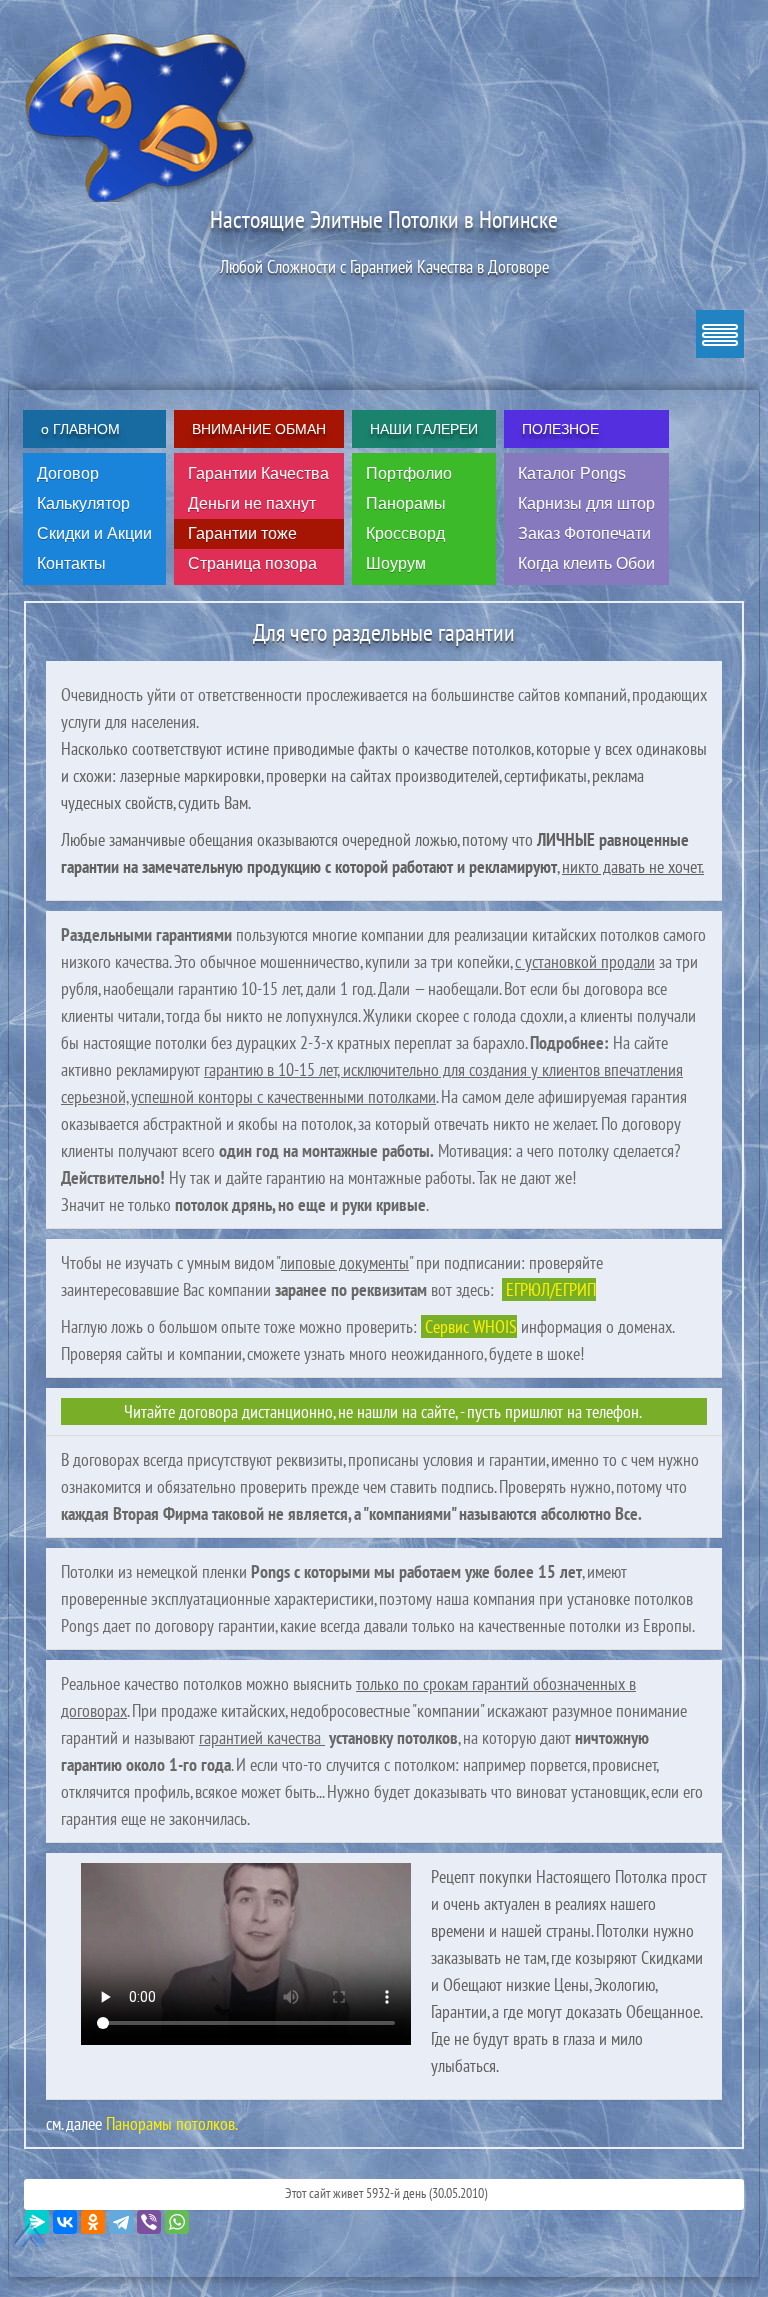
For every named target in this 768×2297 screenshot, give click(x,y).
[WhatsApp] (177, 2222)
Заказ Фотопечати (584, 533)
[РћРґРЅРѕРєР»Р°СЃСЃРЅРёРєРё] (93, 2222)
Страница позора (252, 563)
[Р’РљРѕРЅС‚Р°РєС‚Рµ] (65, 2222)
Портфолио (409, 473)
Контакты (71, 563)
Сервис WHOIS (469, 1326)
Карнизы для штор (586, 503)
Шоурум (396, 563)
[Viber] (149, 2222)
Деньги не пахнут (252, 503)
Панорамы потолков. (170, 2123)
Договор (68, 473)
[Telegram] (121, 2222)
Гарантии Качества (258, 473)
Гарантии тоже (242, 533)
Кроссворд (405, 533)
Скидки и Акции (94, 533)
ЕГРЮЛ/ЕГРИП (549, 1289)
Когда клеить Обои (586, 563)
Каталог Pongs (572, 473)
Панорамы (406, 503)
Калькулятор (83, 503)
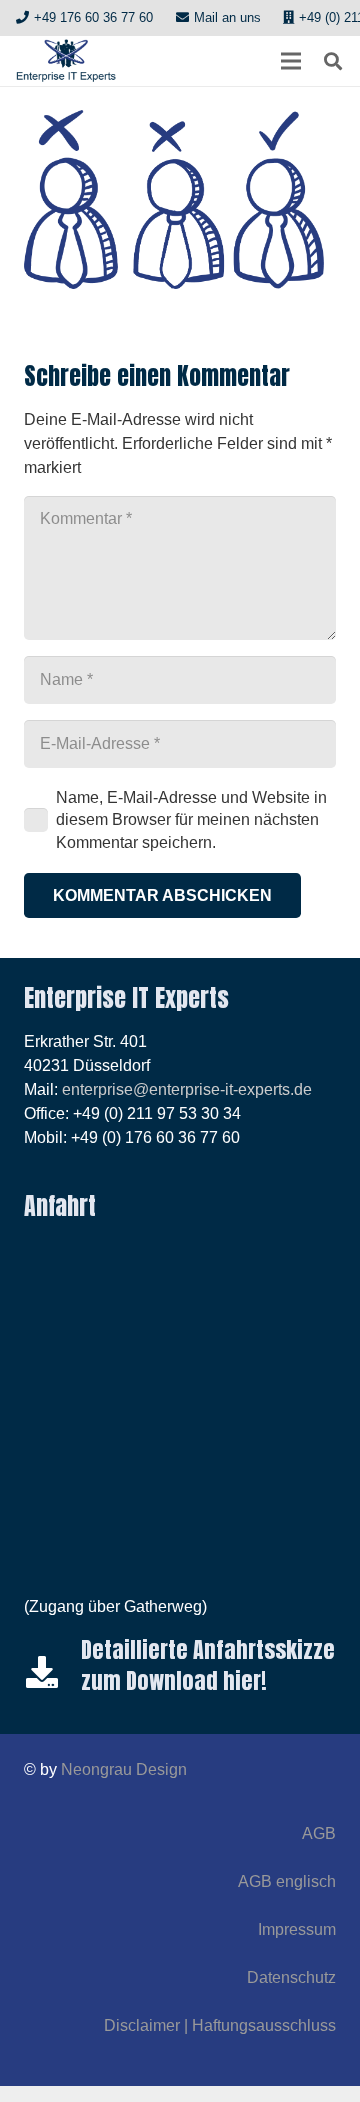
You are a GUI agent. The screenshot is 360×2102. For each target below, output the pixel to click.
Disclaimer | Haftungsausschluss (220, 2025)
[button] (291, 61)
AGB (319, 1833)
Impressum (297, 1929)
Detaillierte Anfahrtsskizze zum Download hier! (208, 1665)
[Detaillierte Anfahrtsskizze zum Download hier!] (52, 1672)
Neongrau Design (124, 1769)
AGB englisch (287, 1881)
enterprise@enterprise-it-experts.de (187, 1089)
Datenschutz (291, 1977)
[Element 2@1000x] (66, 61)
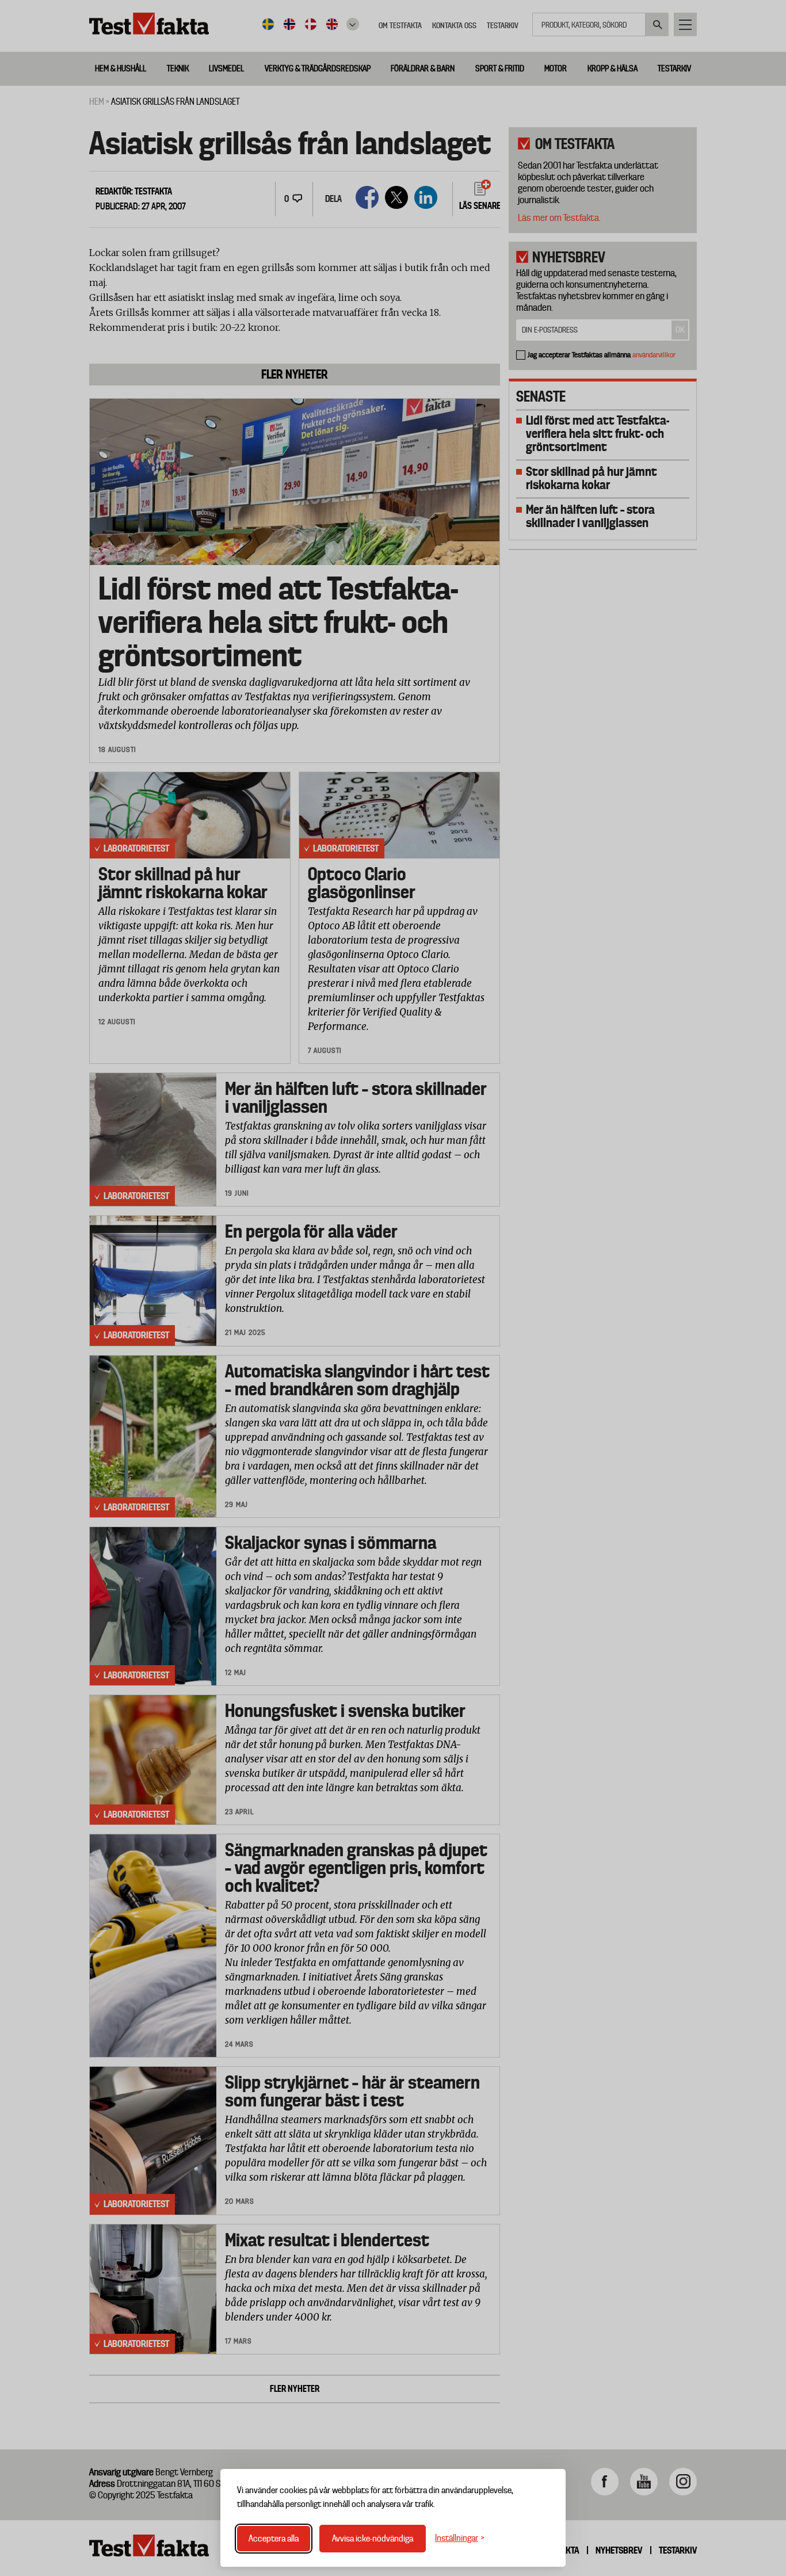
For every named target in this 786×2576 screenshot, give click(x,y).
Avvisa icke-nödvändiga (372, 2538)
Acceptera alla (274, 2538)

==

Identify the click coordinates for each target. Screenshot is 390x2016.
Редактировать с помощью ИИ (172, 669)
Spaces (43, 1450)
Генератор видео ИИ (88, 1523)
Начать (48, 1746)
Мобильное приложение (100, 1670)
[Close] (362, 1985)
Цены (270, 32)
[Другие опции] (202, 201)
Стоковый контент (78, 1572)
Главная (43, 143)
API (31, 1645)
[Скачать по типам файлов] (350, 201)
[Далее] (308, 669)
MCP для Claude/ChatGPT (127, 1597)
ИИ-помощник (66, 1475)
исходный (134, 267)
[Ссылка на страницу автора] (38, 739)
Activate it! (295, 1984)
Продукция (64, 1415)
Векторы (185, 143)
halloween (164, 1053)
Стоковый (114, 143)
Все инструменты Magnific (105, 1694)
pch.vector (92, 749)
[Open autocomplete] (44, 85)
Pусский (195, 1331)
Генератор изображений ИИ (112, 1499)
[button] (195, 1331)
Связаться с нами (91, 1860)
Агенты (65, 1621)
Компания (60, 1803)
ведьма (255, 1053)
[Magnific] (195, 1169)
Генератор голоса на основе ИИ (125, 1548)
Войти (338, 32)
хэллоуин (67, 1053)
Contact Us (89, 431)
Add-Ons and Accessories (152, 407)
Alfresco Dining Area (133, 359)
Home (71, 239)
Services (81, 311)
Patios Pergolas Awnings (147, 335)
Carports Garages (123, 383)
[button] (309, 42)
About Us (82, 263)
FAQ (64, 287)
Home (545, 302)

= EXERCISE PROMPT =
Write out again exactly the lines above from the one with "For every named target in this 768×2297" through the one with "For every named target in this 786×2576", adding no other lines and no pictures.

= TASK RESPONSE =
For every named target in this 768×2297 screenshot, give click(x,y).
[WhatsApp] (177, 2222)
Заказ Фотопечати (584, 533)
[РћРґРЅРѕРєР»Р°СЃСЃРЅРёРєРё] (93, 2222)
Страница позора (252, 563)
[Р’РљРѕРЅС‚Р°РєС‚Рµ] (65, 2222)
Портфолио (409, 473)
Контакты (71, 563)
Сервис WHOIS (469, 1326)
Карнизы для штор (586, 503)
Шоурум (396, 563)
[Viber] (149, 2222)
Деньги не пахнут (252, 503)
Панорамы потолков. (170, 2123)
Договор (68, 473)
[Telegram] (121, 2222)
Гарантии Качества (258, 473)
Гарантии тоже (242, 533)
Кроссворд (405, 533)
Скидки и Акции (94, 533)
ЕГРЮЛ/ЕГРИП (549, 1289)
Когда клеить Обои (586, 563)
Каталог Pongs (572, 473)
Панорамы (406, 503)
Калькулятор (83, 503)
You are a GUI agent. The screenshot is 360×2102. For each target below, output the pixel to click.
Disclaimer | Haftungsausschluss (220, 2025)
[button] (291, 61)
AGB (319, 1833)
Impressum (297, 1929)
Detaillierte Anfahrtsskizze zum Download hier! (208, 1665)
[Detaillierte Anfahrtsskizze zum Download hier!] (52, 1672)
Neongrau Design (124, 1769)
AGB englisch (287, 1881)
enterprise@enterprise-it-experts.de (187, 1089)
Datenschutz (291, 1977)
[Element 2@1000x] (66, 61)
For every named target in this 786×2576 screenshot, give click(x,y).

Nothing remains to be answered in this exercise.